start Excerpted passage

How to Encourage Missionaries

Far too often, missionaries are put into a box, and in that box are specific ways to encourage.  Although those common methods of encouraging missionaries are good, I want to share some out-of-the-box ways that you can encourage missionaries.  Before we begin, keep in mind that everything I share here piggy backs off of what I wrote here:  The Danger of Extolling Missionaries.  I’ll start with the basics  with some added details from the perspective of a former missionary.

Often times the cliched yet very real principle of “out of sight, out of mind” applies to our overseas servants, but they are on the frontlines and need our prayers.  Simply praying for blessing or safety, however, is not enough.  You need to know what the missionary needs and what to pray for.  This means reading their emails and newsletters or simply asking them.  Sometimes our traditional prayers for missionaries don’t apply to the one we are praying for.  For example, a missionary may have his support in full yet we continue to pray for their finances assuming all missionaries are starving.  Or we pray for protection from trials when it may be that what this person needs is a trial in their life.  Pray but pray in an informed and strategic fashion.

For many missionaries, one of the hardest and most embarrassing parts of being on the field is raising support.  It’s a lot different than others in full-time ministry because missionaries have to ask and sometimes plead with their close friends for money.  And this isn’t like asking you to help pay for lunch because he’s short a couple bucks.  No, no.  This is asking friends for money to pay the rent, to get their kids into school, to pay for gas,…to buy food.  Yes, missionaries, like you, receive a salary.  But imagine going to work everyday to do your job.  Then, when you clock out and the rest of the world traditionally gets to play or rest, you have to send emails, write newsletters, meet friends and family, and even drive across the country for dozens of meetings with strangers to convince people not only that you are doing your job well, but that they should sacrifice money out of their own pockets and send it to your company so that your boss can afford to pay you.  This is what missionaries have to deal with every day.

Inform Them When Changing Your Support
I’m adding this as its own separate point because you’d be surprised at how many people stop supporting missionaries or reduce the amount of their monthly support without ever telling the missionary!  When you support a missionary, it’s  not just a matter of giving to some impersonal organization.  You are giving to a specific person.  And that person has a church or missions organization they are accountable to, and, often, regardless of the missionary’s financial situation, their is a minimum that their sending organization requires them to raise.  I have never met a missionary who isn’t constantly keeping tabs on how much comes in.  Most are just scraping by, so keeping track of their support on a month to month basis is very important and can really throw them for a loop when they come up short with no warning from supporters.  It can be very awkward when someone stops supporting a missionary because when that money doesn’t come in it can be a clerical error, an expired credit card, or a donor no longer believing in what the missionary is doing.  All this makes it very uncomfortable for the missionary who, on one hand, wants to make sure those who think they are giving are actually giving (i.e., the money’s actually being processed) while, on the other hand, does not want to offend someone who actually did stop giving.  So, whether it’s because you’re expecting a baby and can’t sacrifice the money or you think the missionary is no longer doing any good for the kingdom of God – tell them you are stopping or lowering your support!

end Excerpted passage
start Data entries

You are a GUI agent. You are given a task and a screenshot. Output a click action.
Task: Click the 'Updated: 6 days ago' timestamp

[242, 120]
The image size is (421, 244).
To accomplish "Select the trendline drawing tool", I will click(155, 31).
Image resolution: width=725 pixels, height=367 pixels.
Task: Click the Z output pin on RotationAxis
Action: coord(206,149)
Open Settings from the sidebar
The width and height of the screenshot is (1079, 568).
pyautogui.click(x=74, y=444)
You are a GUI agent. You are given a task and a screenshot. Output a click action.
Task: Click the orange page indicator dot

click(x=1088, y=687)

end Data entries
start Data entries

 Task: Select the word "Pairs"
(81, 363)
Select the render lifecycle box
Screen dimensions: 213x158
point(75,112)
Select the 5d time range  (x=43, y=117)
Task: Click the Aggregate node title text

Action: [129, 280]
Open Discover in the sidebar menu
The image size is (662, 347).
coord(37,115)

end Data entries
start Data entries

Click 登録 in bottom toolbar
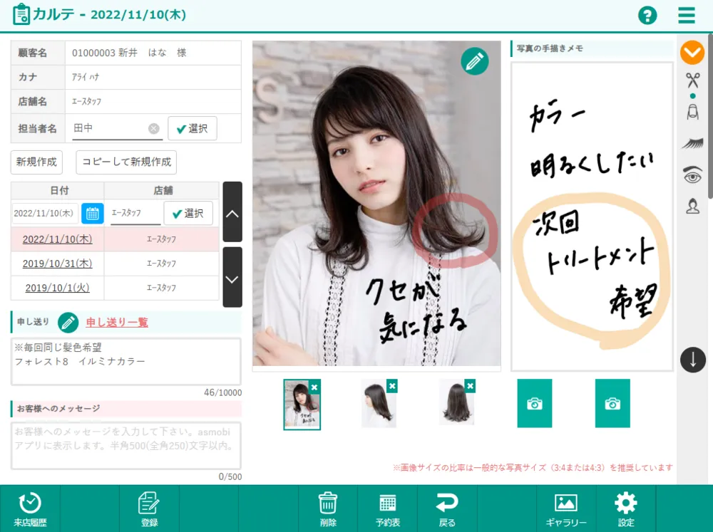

end Data entries

* [Short exercise 1] Reproduce the passage from the article on encouraging missionaries, starting at "Often times the" and ending at "and strategic fashion.".
* [Short exercise 2] In the article on encouraging missionaries, what three possible reasons are given for expected support money not coming in?

* [Full solution 1]
Often times the cliched yet very real principle of “out of sight, out of mind” applies to our overseas servants, but they are on the frontlines and need our prayers.  Simply praying for blessing or safety, however, is not enough.  You need to know what the missionary needs and what to pray for.  This means reading their emails and newsletters or simply asking them.  Sometimes our traditional prayers for missionaries don’t apply to the one we are praying for.  For example, a missionary may have his support in full yet we continue to pray for their finances assuming all missionaries are starving.  Or we pray for protection from trials when it may be that what this person needs is a trial in their life.  Pray but pray in an informed and strategic fashion.

* [Full solution 2] A clerical error, an expired credit card, or a donor no longer believing in what the missionary is doing.